Les couleurs ainsi produites sont compatibles avec la vision trichromatique (UV-bleu-vert) de ces insectes et sont des facteurs de communication et de séduction.

Richard Germain

Pointe-des-Cascades, QC

1re place (Catégorie Ouvert à tous)

Que la lumière s’ Watt

Pour souligner l’Année internationale de la lumière, je vous propose cette photographie de performance à longue exposition. Le tunnel-cycloïde a été crée avec des lampes à diodes électroluminescentes attachées aux extrémités d’une tige fixée en son centre à une perceuse sans fil, pour produire une rotation constante. J’ai produit cette structure en marchant vers l’arrière, puis vers le côté sur une dizaine de secondes.

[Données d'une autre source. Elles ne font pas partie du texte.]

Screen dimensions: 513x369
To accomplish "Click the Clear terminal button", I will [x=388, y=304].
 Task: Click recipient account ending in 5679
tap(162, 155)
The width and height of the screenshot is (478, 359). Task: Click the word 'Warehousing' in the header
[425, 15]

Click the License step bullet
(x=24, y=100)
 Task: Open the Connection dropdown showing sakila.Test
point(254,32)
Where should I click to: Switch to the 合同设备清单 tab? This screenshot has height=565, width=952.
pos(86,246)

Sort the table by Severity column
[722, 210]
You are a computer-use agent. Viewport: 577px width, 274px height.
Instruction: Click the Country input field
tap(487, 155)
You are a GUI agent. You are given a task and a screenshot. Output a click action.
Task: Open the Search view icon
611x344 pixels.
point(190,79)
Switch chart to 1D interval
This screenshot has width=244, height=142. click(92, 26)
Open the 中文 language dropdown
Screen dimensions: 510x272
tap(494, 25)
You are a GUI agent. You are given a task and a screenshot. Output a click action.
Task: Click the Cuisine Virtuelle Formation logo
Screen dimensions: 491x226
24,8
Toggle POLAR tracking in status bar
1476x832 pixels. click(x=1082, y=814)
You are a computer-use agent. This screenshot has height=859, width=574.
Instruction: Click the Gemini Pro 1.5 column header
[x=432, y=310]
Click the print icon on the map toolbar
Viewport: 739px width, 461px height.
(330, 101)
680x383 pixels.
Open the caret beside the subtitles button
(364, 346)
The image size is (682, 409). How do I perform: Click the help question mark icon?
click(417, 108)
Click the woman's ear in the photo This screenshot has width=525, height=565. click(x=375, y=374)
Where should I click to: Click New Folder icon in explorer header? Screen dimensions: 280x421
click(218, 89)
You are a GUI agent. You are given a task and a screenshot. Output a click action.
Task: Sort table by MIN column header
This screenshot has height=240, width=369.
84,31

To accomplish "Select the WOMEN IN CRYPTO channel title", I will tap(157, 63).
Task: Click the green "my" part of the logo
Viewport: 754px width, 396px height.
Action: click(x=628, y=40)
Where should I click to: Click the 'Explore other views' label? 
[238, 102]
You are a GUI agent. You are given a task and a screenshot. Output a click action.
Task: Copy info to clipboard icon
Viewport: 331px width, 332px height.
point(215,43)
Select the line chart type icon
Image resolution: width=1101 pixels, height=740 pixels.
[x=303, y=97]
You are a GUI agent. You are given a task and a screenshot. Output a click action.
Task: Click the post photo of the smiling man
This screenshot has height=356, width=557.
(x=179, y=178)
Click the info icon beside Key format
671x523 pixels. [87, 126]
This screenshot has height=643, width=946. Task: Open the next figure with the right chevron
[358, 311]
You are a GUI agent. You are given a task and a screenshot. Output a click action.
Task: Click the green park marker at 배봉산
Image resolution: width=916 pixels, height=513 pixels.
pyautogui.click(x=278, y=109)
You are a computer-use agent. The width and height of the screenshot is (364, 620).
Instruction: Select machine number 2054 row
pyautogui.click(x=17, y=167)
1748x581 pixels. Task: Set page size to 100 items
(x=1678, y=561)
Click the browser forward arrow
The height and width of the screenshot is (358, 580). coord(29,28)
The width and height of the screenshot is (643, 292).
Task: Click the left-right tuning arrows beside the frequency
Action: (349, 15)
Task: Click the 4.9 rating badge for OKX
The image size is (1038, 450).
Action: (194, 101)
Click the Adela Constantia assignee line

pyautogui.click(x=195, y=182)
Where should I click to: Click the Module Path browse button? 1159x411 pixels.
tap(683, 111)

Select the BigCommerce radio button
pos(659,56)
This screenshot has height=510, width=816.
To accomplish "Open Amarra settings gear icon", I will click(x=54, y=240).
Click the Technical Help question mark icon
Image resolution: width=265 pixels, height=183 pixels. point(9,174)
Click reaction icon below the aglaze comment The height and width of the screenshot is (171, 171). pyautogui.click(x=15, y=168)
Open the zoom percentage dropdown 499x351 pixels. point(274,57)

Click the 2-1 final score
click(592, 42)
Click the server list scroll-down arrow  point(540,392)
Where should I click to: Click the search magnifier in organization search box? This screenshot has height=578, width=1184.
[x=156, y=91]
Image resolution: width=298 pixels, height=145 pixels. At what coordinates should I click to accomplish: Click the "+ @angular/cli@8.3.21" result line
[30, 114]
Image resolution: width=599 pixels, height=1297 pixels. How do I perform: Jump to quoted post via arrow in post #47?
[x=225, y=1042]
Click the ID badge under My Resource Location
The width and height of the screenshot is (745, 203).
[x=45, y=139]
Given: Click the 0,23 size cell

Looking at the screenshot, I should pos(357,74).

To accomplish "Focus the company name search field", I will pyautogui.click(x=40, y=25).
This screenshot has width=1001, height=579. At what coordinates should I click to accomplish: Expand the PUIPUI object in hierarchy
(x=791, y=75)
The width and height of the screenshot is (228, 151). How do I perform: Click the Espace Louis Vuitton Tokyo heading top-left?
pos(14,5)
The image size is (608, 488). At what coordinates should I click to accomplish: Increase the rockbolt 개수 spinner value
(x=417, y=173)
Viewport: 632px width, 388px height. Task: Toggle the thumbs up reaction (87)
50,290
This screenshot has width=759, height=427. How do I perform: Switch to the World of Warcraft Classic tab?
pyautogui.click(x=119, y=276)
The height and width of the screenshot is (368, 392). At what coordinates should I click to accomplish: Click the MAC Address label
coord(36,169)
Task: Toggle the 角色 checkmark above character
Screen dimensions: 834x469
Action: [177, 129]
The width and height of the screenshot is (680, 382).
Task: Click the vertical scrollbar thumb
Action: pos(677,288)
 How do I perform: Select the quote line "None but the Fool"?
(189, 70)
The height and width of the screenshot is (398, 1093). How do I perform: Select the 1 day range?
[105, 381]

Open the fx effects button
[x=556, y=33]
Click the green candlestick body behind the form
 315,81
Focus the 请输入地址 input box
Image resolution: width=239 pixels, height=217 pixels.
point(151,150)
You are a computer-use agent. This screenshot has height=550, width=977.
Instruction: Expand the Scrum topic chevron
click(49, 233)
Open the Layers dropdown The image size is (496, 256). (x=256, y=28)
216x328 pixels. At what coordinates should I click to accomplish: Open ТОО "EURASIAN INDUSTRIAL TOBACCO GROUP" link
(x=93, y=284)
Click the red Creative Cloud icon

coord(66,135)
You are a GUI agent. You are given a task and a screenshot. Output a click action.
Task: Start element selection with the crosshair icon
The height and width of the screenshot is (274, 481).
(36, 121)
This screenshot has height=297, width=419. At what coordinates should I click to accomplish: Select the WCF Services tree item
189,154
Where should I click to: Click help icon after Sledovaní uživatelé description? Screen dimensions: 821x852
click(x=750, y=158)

Le lettrage « I Y L 2 0 1 5 A I L » a été produit à l’aide d’un écran DEL d’ordinateur portable tenu sur le côté. Un diaporama comportant les 10 caractères lumineux ,en plus d’une sérié d’écrans noirs entre chacun des caractères, avait été préalablement produit. La caméra était exposée à chaque lettre pendant environ une seconde. L’écran noir qui suivait chaque lettre me permettait de me déplacer des quelques centimètres vers la position du prochain caractère à exposer.

En arrière plan, on peut aussi observer des sources de lumière au tungstène, au sodium, une traînée lumineuse laissée par un avion et, en haut à droite, l’étoile Deneb, qui nous a fait parvenir sa lumière sur une distance de plus de 1500 années-lumière.

Richard Germain

Pointe-des-Cascades, QC

1re place (Catégorie AIL 2015)

Reflection in Glass

This picture was taken at Chihuly Garden and Glass in Seattle. The 184m-tall space needle, along with much of the surrounding garden, is visible as a reflection because the glass sculpture acts as a spherical mirror.

The virtual image on the spherical mirror is reduced in size, allowing the large object to fit on the glass sculpture as an image. Although the exterior of the glass is uniformly reflective, the stained pattern inside the sculpture reflects more brightly than the dim reflection, thus obscuring parts of the image.

This creates a sense of depth, with colour on the surface and a reflected image appearing deeper in the glass.